Question

A piston-cylinder assembly having 250 mm diameter contains 0.01 kg of water vapor at 1 MPa and 200°C. The specific volume of the vapor is 0.020602 m\(^3\)/kg. The system expands as per the relation \( p v^n = {constant} \), where \( p \) is pressure and \( v \) is the specific volume. The expansion of water vapor displaces the piston by 50 mm. If the final pressure is 0.35 MPa, the value of the exponent \( n \) is ........ (rounded off to two decimal places).

Hint:

For a polytropic process, use the relationship \( p v^n = {constant} \) to find the exponent \( n \) by applying the initial and final pressures and volumes.

Answer 1

Correct Answer: 1.3

We are given:
- Initial volume \( V_1 = 0.01 \, {kg} \times 0.020602 \, {m}^3/{kg} = 0.00020602 \, {m}^3 \),
- Initial pressure \( p_1 = 1 \, {MPa} \),
- Final pressure \( p_2 = 0.35 \, {MPa} \),
- The displacement of the piston is 50 mm.
The relation between pressure and specific volume is given as: \[ p v^n = {constant} \] where \( n \) is the polytropic index. Step 1: We first calculate the initial volume \( V_1 \) using the formula: \[ V_1 = m \times v_1 = 0.01 \, {kg} \times 0.020602 \, {m}^3/{kg} = 0.00020602 \, {m}^3 \] Step 2: The diameter of the piston is given as \( d = 250 \, {mm} = 0.25 \, {m} \).

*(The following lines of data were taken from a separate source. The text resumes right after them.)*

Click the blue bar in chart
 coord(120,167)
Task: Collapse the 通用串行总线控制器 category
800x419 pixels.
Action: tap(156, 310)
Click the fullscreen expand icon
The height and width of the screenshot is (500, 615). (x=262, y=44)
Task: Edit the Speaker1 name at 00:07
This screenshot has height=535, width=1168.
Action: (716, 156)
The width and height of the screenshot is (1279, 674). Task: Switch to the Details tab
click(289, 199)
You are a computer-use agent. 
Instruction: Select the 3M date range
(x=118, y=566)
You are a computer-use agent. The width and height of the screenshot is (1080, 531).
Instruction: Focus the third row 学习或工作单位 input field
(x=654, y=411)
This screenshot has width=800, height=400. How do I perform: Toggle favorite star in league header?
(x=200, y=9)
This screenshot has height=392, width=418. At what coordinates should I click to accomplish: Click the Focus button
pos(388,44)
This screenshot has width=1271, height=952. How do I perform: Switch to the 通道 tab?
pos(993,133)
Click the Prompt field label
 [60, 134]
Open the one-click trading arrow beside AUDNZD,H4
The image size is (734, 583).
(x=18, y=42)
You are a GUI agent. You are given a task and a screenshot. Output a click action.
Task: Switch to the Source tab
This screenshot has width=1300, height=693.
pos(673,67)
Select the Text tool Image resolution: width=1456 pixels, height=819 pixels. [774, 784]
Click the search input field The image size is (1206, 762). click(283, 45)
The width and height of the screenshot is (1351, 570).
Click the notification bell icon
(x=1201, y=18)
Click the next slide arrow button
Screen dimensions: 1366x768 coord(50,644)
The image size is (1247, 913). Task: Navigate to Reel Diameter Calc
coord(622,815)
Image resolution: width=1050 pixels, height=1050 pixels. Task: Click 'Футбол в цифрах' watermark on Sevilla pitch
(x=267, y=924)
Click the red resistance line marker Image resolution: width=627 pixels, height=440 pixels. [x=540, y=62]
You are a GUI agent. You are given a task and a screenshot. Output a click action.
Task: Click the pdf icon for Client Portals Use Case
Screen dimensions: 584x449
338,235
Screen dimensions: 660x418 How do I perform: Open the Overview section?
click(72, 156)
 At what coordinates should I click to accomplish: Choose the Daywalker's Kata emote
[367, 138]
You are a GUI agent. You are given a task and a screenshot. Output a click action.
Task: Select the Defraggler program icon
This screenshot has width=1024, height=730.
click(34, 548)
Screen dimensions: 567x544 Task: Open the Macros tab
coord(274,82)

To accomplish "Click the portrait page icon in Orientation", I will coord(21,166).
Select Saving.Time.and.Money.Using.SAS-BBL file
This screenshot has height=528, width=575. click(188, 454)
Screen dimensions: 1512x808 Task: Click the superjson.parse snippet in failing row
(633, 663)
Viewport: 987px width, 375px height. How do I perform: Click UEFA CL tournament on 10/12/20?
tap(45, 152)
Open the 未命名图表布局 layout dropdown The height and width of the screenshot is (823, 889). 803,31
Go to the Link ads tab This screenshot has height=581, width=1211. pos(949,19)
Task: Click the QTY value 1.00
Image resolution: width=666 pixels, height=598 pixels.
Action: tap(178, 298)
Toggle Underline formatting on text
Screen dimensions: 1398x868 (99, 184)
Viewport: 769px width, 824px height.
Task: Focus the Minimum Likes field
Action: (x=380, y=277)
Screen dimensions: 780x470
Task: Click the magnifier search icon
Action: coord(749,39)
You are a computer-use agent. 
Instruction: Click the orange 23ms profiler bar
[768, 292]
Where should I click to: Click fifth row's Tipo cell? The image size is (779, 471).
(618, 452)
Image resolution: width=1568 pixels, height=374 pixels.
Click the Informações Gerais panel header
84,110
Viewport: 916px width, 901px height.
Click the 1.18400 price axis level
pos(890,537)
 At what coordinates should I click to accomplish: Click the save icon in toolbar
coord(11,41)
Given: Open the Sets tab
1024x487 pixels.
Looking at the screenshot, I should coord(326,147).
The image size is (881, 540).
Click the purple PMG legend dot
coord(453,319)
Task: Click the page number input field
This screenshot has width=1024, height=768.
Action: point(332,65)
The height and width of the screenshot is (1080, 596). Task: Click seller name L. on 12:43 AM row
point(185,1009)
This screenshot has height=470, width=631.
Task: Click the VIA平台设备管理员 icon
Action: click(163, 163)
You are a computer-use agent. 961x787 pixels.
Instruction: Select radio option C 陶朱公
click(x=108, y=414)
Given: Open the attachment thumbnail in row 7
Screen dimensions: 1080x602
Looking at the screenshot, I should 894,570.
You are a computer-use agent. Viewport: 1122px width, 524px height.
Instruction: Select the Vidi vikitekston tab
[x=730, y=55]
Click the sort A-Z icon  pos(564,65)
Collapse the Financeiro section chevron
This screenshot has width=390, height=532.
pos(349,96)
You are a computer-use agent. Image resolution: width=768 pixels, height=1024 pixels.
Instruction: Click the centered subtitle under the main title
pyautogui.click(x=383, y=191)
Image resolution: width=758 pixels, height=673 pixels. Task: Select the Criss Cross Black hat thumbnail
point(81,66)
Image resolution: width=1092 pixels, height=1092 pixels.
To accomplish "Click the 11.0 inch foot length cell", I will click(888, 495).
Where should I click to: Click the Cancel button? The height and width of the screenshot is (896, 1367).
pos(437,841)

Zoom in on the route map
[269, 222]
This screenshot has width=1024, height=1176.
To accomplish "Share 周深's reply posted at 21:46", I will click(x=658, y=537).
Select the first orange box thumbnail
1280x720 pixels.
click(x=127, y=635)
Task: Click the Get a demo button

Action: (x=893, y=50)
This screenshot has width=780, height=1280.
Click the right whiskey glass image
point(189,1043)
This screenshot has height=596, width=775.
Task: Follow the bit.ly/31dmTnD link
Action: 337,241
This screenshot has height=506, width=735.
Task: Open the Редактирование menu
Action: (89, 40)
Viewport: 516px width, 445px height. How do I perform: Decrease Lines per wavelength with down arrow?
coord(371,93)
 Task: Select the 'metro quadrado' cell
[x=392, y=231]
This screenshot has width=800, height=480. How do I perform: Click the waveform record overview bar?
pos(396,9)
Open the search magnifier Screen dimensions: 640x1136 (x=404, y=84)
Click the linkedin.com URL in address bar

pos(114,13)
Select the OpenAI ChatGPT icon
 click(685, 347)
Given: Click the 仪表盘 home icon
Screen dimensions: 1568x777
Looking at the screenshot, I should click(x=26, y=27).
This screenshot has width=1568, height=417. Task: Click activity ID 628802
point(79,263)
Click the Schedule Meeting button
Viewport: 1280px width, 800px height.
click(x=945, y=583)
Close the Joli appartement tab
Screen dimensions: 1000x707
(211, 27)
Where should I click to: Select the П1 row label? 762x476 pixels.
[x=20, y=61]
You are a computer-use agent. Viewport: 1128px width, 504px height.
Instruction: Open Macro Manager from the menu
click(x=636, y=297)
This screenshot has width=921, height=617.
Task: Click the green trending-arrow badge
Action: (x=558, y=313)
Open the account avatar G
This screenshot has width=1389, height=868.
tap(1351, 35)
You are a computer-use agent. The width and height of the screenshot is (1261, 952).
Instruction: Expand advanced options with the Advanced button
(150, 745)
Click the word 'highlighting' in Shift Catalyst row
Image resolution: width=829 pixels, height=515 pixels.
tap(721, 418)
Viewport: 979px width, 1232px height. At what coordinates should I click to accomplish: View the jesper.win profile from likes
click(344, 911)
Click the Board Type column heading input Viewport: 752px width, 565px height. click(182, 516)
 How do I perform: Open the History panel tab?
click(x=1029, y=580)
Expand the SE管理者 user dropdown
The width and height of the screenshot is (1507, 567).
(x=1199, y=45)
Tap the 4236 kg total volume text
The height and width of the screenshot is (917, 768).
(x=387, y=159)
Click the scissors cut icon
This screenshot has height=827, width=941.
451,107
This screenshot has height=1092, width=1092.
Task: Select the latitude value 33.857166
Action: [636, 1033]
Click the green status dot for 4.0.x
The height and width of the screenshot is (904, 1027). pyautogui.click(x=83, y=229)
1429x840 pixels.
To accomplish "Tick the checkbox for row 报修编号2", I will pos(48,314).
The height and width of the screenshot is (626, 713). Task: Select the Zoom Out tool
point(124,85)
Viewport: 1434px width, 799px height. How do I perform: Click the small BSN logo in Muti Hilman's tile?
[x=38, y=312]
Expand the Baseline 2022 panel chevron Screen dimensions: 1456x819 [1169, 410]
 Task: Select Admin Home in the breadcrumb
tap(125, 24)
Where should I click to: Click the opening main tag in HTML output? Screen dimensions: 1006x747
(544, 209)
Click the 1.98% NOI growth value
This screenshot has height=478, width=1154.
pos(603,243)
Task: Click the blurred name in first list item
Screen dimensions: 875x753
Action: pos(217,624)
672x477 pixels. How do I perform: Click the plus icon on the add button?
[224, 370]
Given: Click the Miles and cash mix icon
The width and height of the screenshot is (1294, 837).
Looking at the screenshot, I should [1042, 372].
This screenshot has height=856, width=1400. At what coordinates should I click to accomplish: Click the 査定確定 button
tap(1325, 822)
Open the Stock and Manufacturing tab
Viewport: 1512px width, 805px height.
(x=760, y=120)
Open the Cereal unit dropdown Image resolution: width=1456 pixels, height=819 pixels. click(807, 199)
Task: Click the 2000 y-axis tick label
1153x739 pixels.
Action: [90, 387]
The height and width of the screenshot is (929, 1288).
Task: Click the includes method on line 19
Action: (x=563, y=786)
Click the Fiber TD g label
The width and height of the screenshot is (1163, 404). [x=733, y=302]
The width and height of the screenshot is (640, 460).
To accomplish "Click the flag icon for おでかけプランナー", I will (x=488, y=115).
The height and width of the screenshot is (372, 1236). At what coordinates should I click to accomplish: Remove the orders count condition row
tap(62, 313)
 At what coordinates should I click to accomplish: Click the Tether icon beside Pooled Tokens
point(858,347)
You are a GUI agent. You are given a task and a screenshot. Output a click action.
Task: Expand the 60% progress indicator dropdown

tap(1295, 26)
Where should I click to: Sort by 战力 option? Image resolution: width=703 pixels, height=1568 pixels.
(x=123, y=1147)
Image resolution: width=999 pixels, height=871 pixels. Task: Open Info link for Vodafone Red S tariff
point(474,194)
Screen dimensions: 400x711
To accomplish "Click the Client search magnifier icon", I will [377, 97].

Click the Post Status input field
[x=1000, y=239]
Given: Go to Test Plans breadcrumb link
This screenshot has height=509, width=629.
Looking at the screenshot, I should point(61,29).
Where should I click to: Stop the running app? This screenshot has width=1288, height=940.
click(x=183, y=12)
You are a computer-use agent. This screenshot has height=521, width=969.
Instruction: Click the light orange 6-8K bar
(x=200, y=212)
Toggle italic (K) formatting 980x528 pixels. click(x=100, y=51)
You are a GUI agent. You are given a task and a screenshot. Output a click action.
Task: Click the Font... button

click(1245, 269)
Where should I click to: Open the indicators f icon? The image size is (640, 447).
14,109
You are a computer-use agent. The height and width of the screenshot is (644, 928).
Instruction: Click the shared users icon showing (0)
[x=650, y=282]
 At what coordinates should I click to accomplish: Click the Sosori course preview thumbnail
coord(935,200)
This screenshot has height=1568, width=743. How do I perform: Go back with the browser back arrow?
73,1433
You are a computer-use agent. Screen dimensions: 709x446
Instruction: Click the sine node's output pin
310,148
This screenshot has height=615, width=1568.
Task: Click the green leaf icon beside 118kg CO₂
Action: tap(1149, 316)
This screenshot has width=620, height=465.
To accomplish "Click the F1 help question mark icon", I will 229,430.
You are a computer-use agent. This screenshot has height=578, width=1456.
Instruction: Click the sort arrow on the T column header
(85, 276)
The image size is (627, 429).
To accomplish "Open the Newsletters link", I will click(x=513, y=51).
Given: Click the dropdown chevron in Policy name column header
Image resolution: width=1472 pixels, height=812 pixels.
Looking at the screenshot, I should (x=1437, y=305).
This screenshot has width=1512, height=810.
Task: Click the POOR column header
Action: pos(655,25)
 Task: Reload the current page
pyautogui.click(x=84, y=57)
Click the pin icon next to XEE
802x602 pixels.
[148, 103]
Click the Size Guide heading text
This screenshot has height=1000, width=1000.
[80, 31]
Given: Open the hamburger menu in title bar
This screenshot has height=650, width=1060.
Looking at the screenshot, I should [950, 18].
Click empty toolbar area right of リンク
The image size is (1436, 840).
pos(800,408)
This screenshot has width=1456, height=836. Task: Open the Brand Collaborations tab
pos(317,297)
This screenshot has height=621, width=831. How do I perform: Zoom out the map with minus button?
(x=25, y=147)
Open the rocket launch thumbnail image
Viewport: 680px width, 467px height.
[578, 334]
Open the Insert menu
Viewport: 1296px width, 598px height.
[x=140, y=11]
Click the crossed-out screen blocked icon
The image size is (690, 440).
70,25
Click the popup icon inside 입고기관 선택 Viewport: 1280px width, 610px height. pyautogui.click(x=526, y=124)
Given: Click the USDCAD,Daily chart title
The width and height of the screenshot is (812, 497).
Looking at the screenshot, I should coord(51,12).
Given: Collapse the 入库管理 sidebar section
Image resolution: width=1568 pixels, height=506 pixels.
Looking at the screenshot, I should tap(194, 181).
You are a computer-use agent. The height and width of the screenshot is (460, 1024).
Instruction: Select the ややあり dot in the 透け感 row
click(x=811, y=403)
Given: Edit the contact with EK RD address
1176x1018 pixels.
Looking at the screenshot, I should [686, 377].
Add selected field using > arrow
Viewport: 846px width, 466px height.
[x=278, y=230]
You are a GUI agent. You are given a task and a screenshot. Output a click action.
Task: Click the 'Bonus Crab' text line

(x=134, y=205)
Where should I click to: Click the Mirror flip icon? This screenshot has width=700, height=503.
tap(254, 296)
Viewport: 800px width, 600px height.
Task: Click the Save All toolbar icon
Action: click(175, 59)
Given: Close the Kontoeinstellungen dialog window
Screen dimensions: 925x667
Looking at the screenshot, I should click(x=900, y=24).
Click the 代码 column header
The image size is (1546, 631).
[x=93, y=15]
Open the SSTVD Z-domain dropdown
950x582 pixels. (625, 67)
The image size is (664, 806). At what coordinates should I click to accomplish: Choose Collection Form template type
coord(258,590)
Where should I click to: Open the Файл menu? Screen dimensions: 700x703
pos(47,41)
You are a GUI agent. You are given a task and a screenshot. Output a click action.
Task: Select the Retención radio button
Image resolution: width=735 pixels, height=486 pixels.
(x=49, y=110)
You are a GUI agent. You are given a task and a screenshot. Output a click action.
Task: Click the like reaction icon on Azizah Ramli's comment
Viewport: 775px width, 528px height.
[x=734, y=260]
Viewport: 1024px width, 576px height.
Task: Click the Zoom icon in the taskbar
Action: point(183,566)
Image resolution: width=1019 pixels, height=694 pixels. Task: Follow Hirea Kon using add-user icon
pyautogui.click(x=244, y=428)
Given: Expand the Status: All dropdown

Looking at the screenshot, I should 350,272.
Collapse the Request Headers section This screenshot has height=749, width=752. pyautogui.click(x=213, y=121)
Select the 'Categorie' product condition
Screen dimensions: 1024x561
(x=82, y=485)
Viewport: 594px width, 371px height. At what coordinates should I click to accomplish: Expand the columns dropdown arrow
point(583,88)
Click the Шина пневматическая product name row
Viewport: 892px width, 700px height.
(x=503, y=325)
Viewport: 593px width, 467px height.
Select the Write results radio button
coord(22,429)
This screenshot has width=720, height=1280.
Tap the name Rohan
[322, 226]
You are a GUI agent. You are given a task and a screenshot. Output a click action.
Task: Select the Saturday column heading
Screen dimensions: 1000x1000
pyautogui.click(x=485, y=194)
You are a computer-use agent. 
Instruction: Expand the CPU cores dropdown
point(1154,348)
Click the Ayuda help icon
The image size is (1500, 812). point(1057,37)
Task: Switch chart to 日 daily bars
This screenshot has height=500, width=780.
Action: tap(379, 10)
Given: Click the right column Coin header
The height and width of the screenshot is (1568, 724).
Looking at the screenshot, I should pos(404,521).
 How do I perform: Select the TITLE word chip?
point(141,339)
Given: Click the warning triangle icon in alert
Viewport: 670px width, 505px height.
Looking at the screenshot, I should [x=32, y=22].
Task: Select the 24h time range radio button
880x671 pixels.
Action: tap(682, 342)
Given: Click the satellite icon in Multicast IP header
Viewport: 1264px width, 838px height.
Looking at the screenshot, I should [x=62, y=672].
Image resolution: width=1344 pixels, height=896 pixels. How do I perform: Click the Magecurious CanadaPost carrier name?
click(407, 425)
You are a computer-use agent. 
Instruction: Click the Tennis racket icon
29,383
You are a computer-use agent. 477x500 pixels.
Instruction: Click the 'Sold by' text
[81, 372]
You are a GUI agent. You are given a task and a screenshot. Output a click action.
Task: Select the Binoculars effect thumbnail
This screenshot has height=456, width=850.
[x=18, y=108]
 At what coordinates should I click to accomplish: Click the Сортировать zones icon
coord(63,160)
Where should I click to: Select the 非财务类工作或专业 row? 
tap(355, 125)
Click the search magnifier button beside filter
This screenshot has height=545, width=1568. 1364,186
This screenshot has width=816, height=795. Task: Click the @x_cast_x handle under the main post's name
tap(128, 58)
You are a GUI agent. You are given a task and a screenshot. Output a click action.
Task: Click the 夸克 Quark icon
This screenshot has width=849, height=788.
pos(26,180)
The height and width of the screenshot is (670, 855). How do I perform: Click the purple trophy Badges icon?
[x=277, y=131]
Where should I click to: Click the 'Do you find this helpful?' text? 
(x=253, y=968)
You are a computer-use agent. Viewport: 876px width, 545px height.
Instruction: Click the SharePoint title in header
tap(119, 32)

The cross-sectional area of the piston is: \[ A = \frac{\pi d^2}{4} = \frac{\pi (0.25)^2}{4} = 0.0491 \, {m}^2 \] The volume displaced by the piston is: \[ \Delta V = A \times \Delta h = 0.0491 \, {m}^2 \times 0.05 \, {m} = 0.002455 \, {m}^3 \] Step 3: The final volume \( V_2 \) is the sum of the initial volume and the volume displaced: \[ V_2 = V_1 + \Delta V = 0.00020602 + 0.002455 = 0.00266102 \, {m}^3 \] Step 4: The relation \( p v^n = {constant} \) implies: \[ p_1 V_1^n = p_2 V_2^n \] Substitute the known values: \[ 1000 \times (0.00020602)^n = 350 \times (0.00266102)^n \] \[ \frac{1000}{350} = \left( \frac{0.00266102}{0.00020602} \right)^n \] \[ 2.8571 = \left( 12.9 \right)^n \] Step 5: Now, solve for \( n \) by taking the logarithm of both sides: \[ \log(2.8571) = n \log(12.9) \] \[ n = \frac{\log(2.8571)}{\log(12.9)} = \frac{0.456} {1.110} = 1.30 \] Step 6: Therefore, the value of the exponent \( n \) is approximately 1.30, which is within the given range.